Okay, I thoroughly enjoyed Alexandra Fuller’s autobiography, Don’t Let’s Go to the Dogs Tonight. It was my introduction to autobiographical writing, chosen mostly for the content. In it, she describes the dismantling of white rural life during the Rhodesian civil war. As I grew up on Tarzan novels before gravitating to the works of Robert Ruark about the Mau Mau uprising in the 1950s, plus anything else I could find as long as it had plenty of sex and violence and took place in Africa, the place seemed an imposing medley of otherworldly beauty and terror. The Dark Continent never seemed so dark as during Ruark and Fuller’s times, though today’s headlines make them pale by comparison.

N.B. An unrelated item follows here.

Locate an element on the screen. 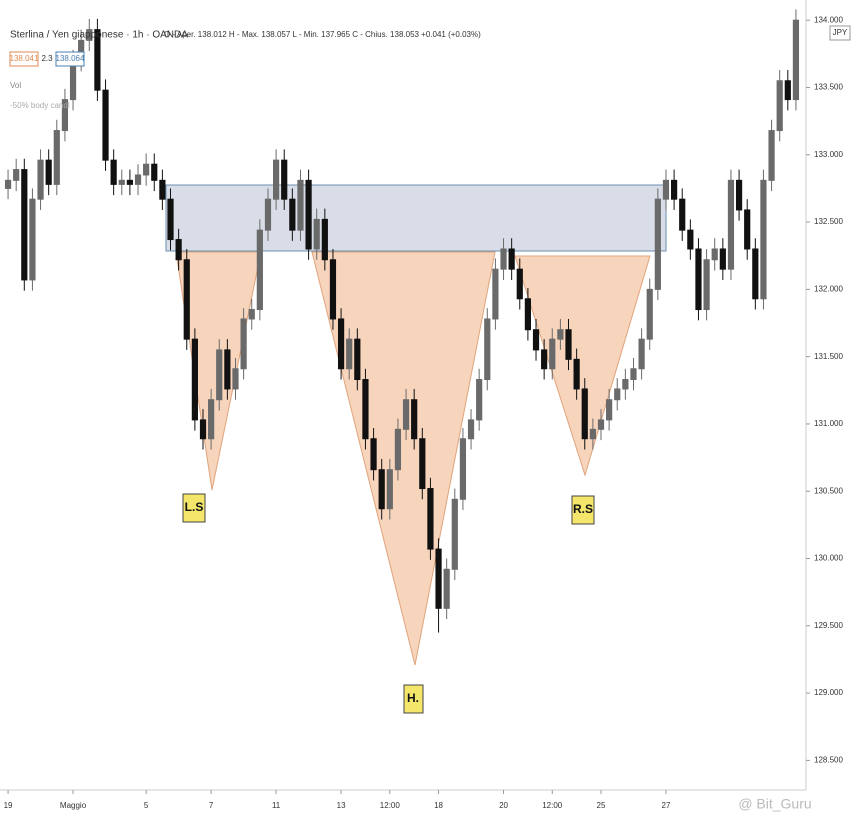 The height and width of the screenshot is (830, 862). y-tick-label: 132.000 is located at coordinates (828, 288).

But even as I reveled in Fuller’s tale of the nation’s bloody descent into anarchy, and notably her often humorous portrayals of family events such as the time her mother took apart the kitchen with an Uzi while trying to kill an invading python, I was struck by her narrative use of dialogue. Surely, I thought, she couldn’t remember the exact words spoken during these events, many which transpired during her formative years, and yet there they were, formally enclosed within quotation marks. Which, to a journalist, indicates incontrovertible, indisputable veracity.

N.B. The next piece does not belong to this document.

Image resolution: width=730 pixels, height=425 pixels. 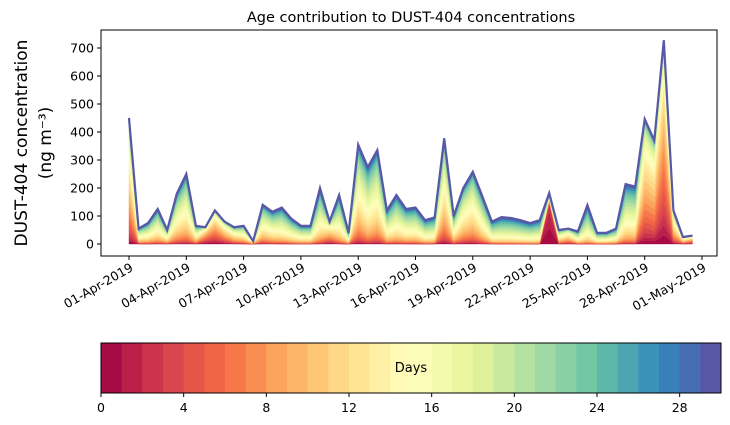 I want to click on y-tick-label: 400, so click(x=82, y=132).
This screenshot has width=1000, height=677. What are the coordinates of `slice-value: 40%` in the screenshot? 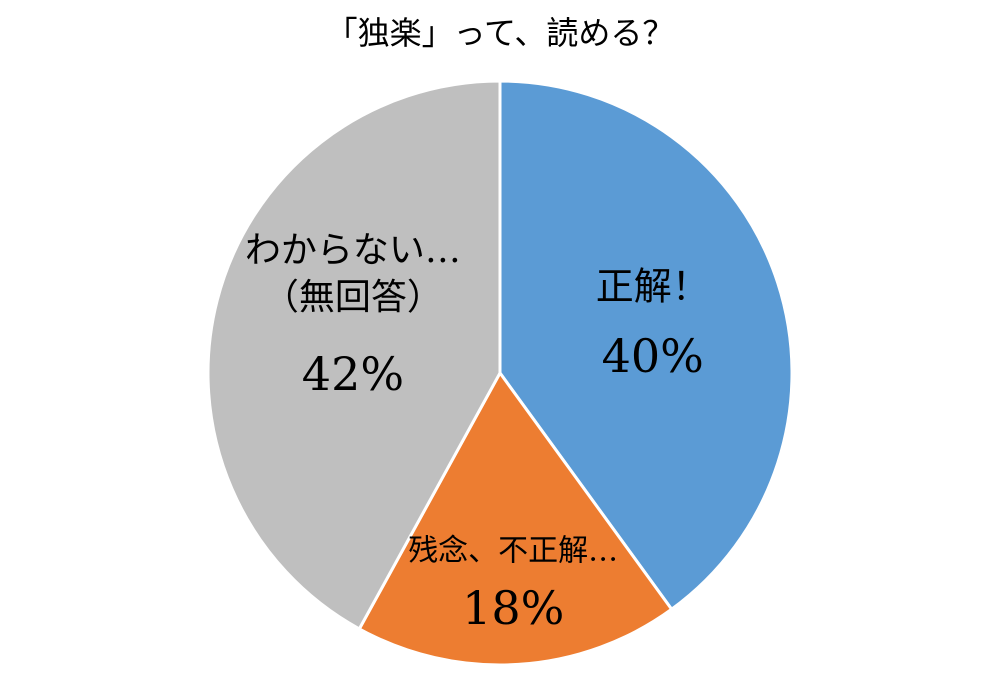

Now that I’ve spent the past week living someone else’s childhood, my initial forebodings have only deepened. Wolff and other memoirists would have us believe in their capacity for total recall. And I don’t buy it for one second.
I’ve always felt I was fairly average in every way, that my limitations in remembering details of my childhood were the same for everybody. The memoir-lambasting critics expressed my own disbelief and prejudices and in so doing absolved me of any lingering guilt. We were normal and unexceptional. If the memoir writers were telling the unvarnished truth, they were freaks of nature. If not, they were embellishers or liars; the final judgment was ours alone. Within a chapter of finishing Wolff’s book, mine was already made. If I wanted to read fiction, I would.
But memory, I was to learn, isn’t doled out in even measures.
The message and its timely arrival sent me reeling. Who was this man who remembered walking home with me from grade school, and what else did he know?
My brother said he lived at the end of the block with several brothers, that they were good people. When I contacted the man—Paul was his name—I admitted to having no recollection of him. His own memory was formidable, however.
“I remember you had a Crossman BB gun, a pretty cool battery-operated M-14, a hand grenade, and a nice selection of the then-current Sgt. Rock comic books,” he wrote. “I remember you and I spending a little time watching your dad install a Corvette engine in the green Suburban. In fact, it was helping my dad work on his cars that got me interested in engineering in the first place. I remember meeting your grandmother, who lived in a trailer or mobile home off of Washington, south of Menaul, near an arroyo. I remember a couple of times watching Combat, possibly also Voyage to the Bottom of the Sea, on TV at your house. I think your dad worked at Sandia or Kirtland.”
Kirtland Air Force Base, actually. I remembered the hand grenade but not the M-14. I lost my virginity in the Suburban.
His letter was like opening a door onto a forgotten past. Slowly, as if emerging from a dark pool, bits and pieces floated to the surface: the house on the corner with its dirt yard and dead trees, cinderblock walls separating the houses, the view north from the corner of Palomas and Comanche. Of him, nothing. Nor of our trip home. There was only a somber house, my mother weeping, the television droning about an event that would touch our lives in some dark unseen way, and a forgotten friend patiently waiting outside the door saying you can remember, you can.